The alleged abuse began in the 1960s, with victims across several decades, according to NBC News. The purported survivors will receive an average of $438,000 and $30 million will be set aside for victims who step forward in the future.
Anderson, who retired in 2003 and died in 2008, was the director of the University Health Service and the top physician for the school’s football team. (RELATED: FBI Agent Allegedly Had Improper ‘Romantic Relationship’ With Subordinate, Used Power In Corrupt Ways)
U. of Michigan reaches $490M settlement over sexual abuse (from @AP) https://t.co/45IIMR9ZTd
— David Eggert (@DavidEggert00) January 20, 2022
“I am grateful that UM has finally made this offer to address a lifetime of harm Dr. Anderson caused to more than 1,000 victims, harm that UM knew about as early as 1969,” commented Bill Herndon, who alleged that Anderson forced him to perform oral sex during a medical visit in 1971, according to NBC.

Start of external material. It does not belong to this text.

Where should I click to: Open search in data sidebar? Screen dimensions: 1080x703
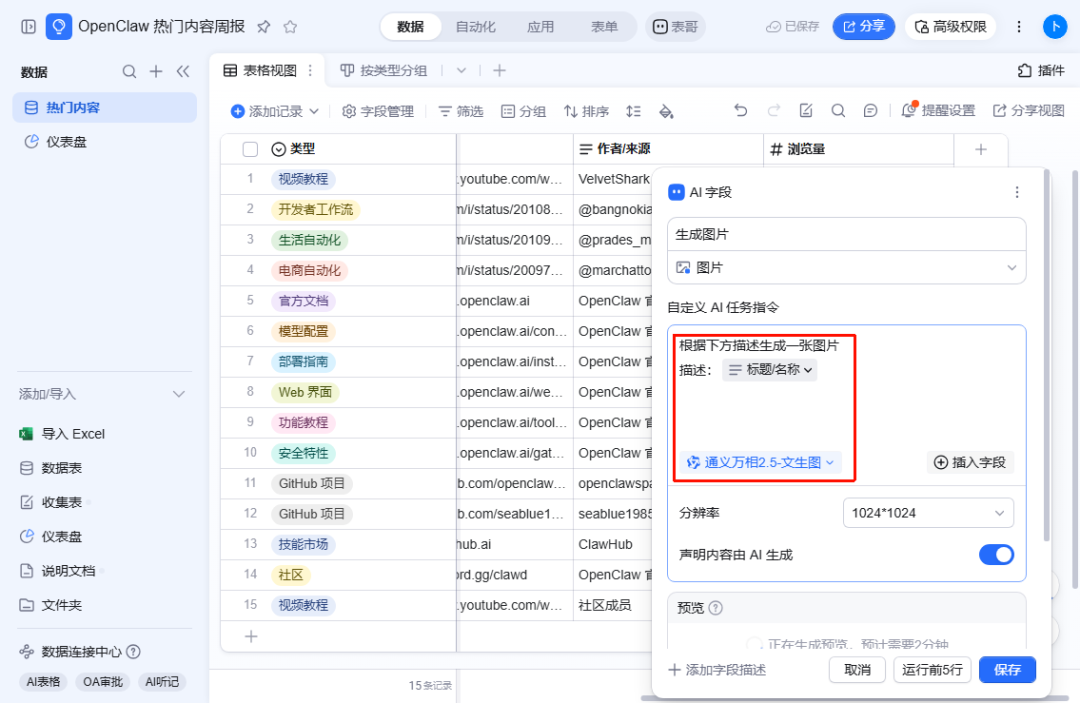point(129,72)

Tad DeLuca, a former wrestler at the University of Michigan, initially brought the abuse allegations into the public eye in 2020, NBC reported. He described writing a nine page letter to his coach in 1975 detailing Anderson’s alleged abuse, and his coach reading that letter in front of his teammates, dismissing him from the team and revoking his scholarship.

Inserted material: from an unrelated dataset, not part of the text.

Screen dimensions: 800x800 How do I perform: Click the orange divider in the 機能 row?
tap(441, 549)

DeLuca was inspired to come forward when female gymnasts at Michigan State University reported being abused by Larry Nassar, according to NBC. USA Gymnastics and the U.S. Olympic and Paralympic Committee agreed to pay Nassar’s victims $380 million in what was at the time the largest-ever settlement for sex abuse victims.

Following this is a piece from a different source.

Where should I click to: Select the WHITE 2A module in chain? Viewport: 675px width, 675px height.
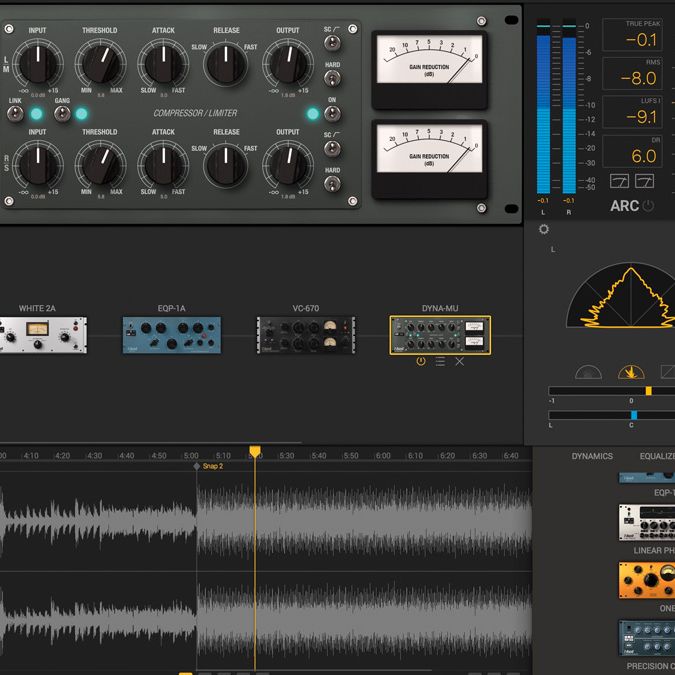[x=43, y=335]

The settlement still needs to be approved by the victims and a judge, according to the Michigan Daily. “It’s always difficult to put a value on what is fair and what is not fair when it comes to having your childhood taken away,” Jamie White, an attorney representing 78 of the victims, told the Daily.
“Based on my conversations with my clients, even prior to yesterday, [I think] that this is going to be acceptable to them.”